The netdump service has been enabled, next time I hope to gather a coredump.

Comment 4 Gatis Visnevskis 2007-02-17 13:11:49 UTC
Reproduce is easy.
Make shell script:
mount -o vers=2 nfsserver:/share /point
cp some file
sleep 1;
umount
repeat

disabling hyper-threading in cpu helps, also booting uni-cpu kernel makes crash
not soo often and in different place

Comment 5 Leroy van Logchem 2007-02-17 16:49:31 UTC
http://people.redhat.com/~jbaron/rhel4/SRPMS.kernel/kernel-2.6.9-48.EL.src.rpm
solved the problem here, YMMV.

Comment 6 Gatis Visnevskis 2007-02-19 13:25:48 UTC
I think, this is duplicate of BUG 191831.

Thanks for this.

Is this latest kernel tested? Is it supported?

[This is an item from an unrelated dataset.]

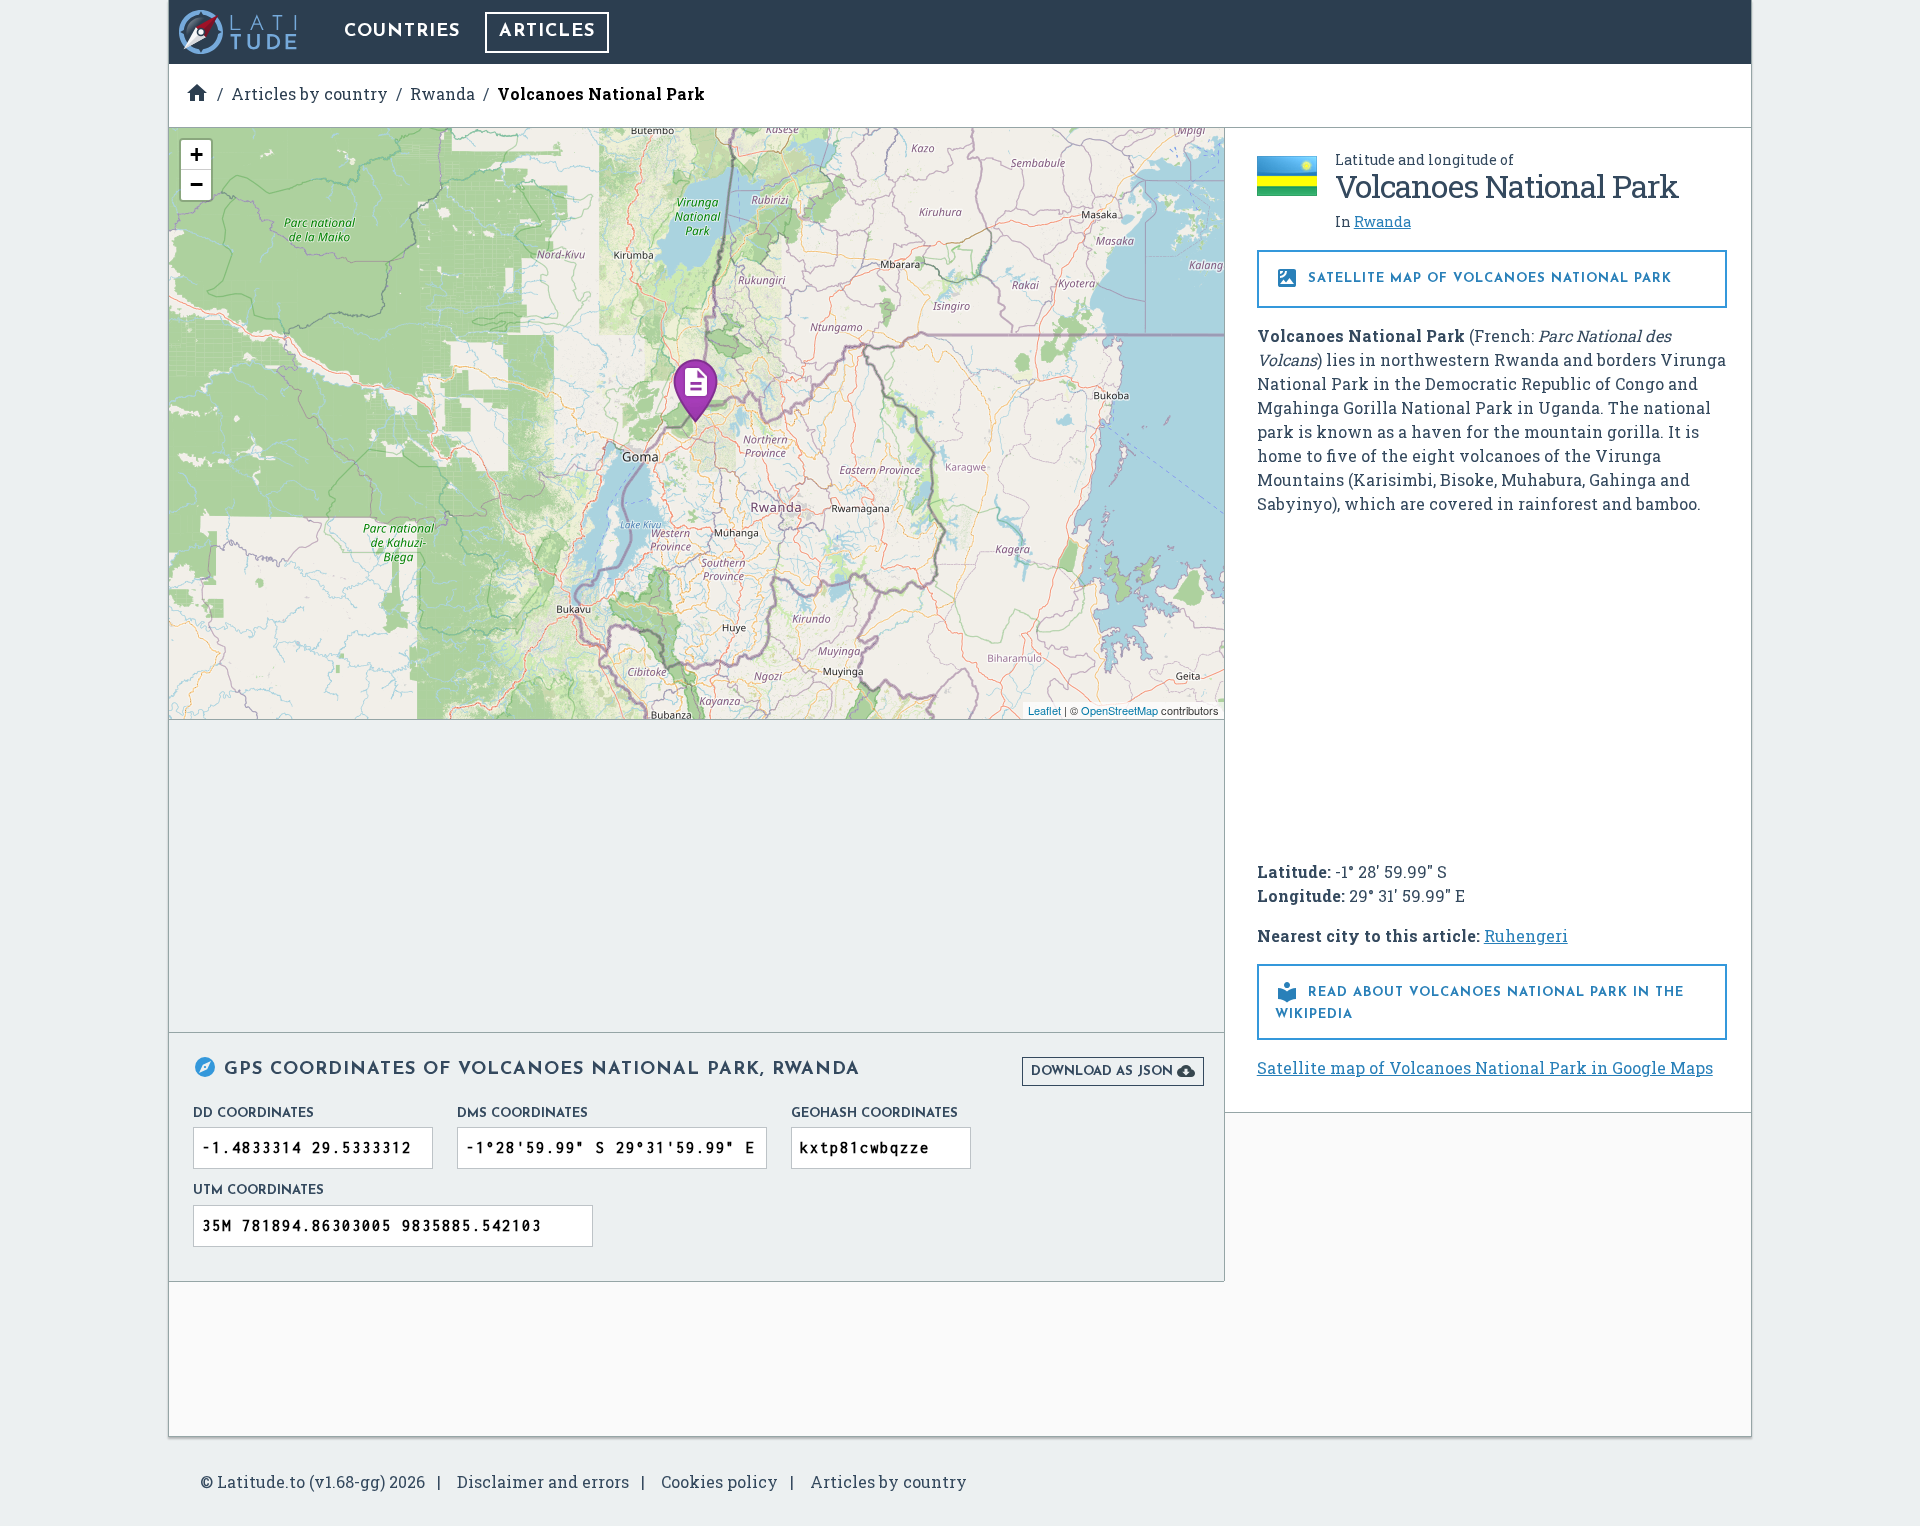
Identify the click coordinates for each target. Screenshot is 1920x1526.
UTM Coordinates (258, 1190)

We are going to put it on production server.
(after some testing, of course :)


Comment 7 Gatis Visnevskis 2007-02-20 15:05:26 UTC
Hmm, i expected different result with -48 kernel:
(from Solaris 8/Sparc box)

mount -o vers=2 srv2:/share /mnt/nfs/share
NFS getattr failed for server srv2: error 9 (RPC: Program/version mismatch)
nfs mount: mount: /mnt/nfs/share: I/O error


Comment 8 Peter Staubach 2007-02-28 21:33:43 UTC
The situation described in Comment #7 is a bug in Solaris.  I recall
fixing it quite sometime ago in a newer Solaris release.  I would
suggest upgrading or at least complaining to the Solaris folks.  It
is definitely fixed in Solaris 10 GA.

*** This bug has been marked as a duplicate of 191831 ***